● **INSTRUCTIONS FOR THE TASK**: Copy out every line of the rows below, leaving out the pictures, and multiply each coordinate in the answers by 2, rounding to whole numbers with halves going up.

(Target position rows)
— begin —

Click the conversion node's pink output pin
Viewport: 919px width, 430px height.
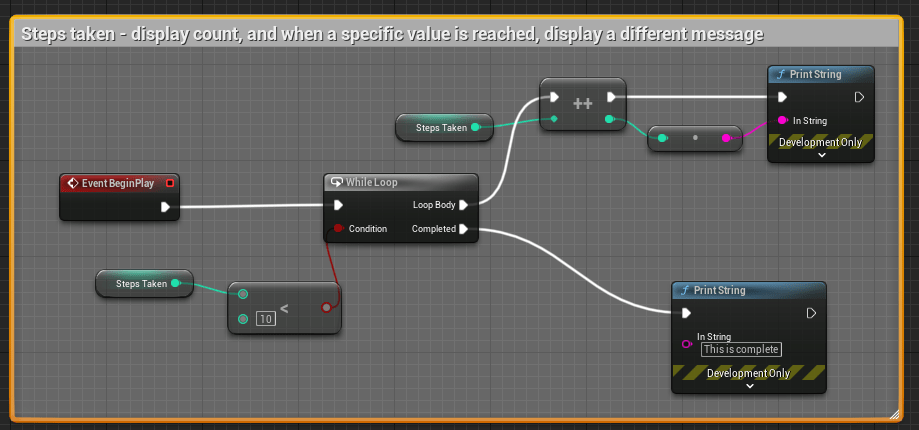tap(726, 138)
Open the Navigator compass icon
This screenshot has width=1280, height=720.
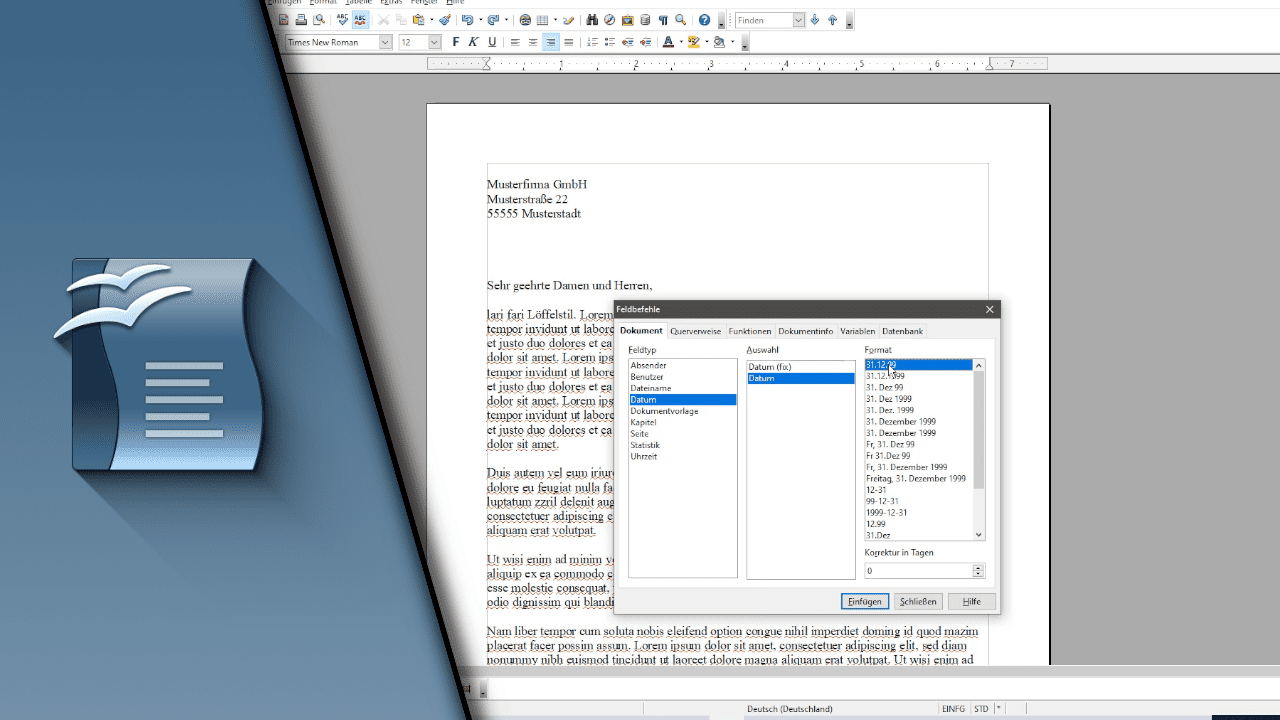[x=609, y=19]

— end —

● **WORKED SOLUTION**:
Click the conversion node's pink output pin
Viewport: 919px width, 430px height.
tap(1452, 276)
Open the Navigator compass icon
This screenshot has width=1280, height=720.
[x=1218, y=38]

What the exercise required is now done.